= What is expected =
Reproduce all the entries below, substituting "dimensions" for every occurrence of "width and height" and keeping everything else the same.

══ Data provided ══

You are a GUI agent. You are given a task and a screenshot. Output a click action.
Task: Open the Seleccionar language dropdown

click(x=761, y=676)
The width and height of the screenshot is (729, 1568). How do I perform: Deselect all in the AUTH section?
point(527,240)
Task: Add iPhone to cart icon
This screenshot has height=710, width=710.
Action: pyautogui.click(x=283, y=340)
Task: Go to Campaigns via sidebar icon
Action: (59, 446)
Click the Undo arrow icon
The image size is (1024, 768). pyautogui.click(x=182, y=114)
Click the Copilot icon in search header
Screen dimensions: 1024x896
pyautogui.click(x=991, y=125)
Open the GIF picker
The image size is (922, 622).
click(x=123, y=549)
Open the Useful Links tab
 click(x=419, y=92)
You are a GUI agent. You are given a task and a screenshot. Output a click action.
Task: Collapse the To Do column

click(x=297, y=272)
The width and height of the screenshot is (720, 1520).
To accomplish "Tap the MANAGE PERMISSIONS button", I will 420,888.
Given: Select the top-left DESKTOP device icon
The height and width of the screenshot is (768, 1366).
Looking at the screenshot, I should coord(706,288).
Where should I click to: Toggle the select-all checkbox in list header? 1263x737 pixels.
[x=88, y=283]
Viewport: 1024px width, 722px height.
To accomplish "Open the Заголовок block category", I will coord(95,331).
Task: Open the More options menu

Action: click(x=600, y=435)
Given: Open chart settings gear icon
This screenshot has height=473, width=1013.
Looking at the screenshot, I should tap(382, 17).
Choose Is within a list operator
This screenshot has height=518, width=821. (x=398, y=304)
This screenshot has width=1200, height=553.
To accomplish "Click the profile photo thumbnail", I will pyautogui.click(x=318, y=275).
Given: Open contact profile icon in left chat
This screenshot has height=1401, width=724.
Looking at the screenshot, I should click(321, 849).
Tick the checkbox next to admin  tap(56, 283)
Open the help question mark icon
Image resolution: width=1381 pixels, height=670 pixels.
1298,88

═══

= Solution to this exercise =
You are a GUI agent. You are given a task and a screenshot. Output a click action.
Task: Open the Seleccionar language dropdown

click(x=761, y=676)
The dimensions of the screenshot is (729, 1568). How do I perform: Deselect all in the AUTH section?
point(527,240)
Task: Add iPhone to cart icon
This screenshot has height=710, width=710.
Action: pyautogui.click(x=283, y=340)
Task: Go to Campaigns via sidebar icon
Action: (59, 446)
Click the Undo arrow icon
The image size is (1024, 768). pyautogui.click(x=182, y=114)
Click the Copilot icon in search header
Screen dimensions: 1024x896
pyautogui.click(x=991, y=125)
Open the GIF picker
The image size is (922, 622).
click(x=123, y=549)
Open the Useful Links tab
 click(x=419, y=92)
You are a GUI agent. You are given a task and a screenshot. Output a click action.
Task: Collapse the To Do column

click(x=297, y=272)
The dimensions of the screenshot is (720, 1520).
To accomplish "Tap the MANAGE PERMISSIONS button", I will 420,888.
Given: Select the top-left DESKTOP device icon
The height and width of the screenshot is (768, 1366).
Looking at the screenshot, I should coord(706,288).
Where should I click to: Toggle the select-all checkbox in list header? 1263x737 pixels.
[x=88, y=283]
Viewport: 1024px width, 722px height.
To accomplish "Open the Заголовок block category", I will coord(95,331).
Task: Open the More options menu

Action: click(x=600, y=435)
Given: Open chart settings gear icon
This screenshot has height=473, width=1013.
Looking at the screenshot, I should tap(382, 17).
Choose Is within a list operator
This screenshot has height=518, width=821. (x=398, y=304)
This screenshot has width=1200, height=553.
To accomplish "Click the profile photo thumbnail", I will pyautogui.click(x=318, y=275).
Given: Open contact profile icon in left chat
This screenshot has height=1401, width=724.
Looking at the screenshot, I should click(321, 849).
Tick the checkbox next to admin  tap(56, 283)
Open the help question mark icon
Image resolution: width=1381 pixels, height=670 pixels.
1298,88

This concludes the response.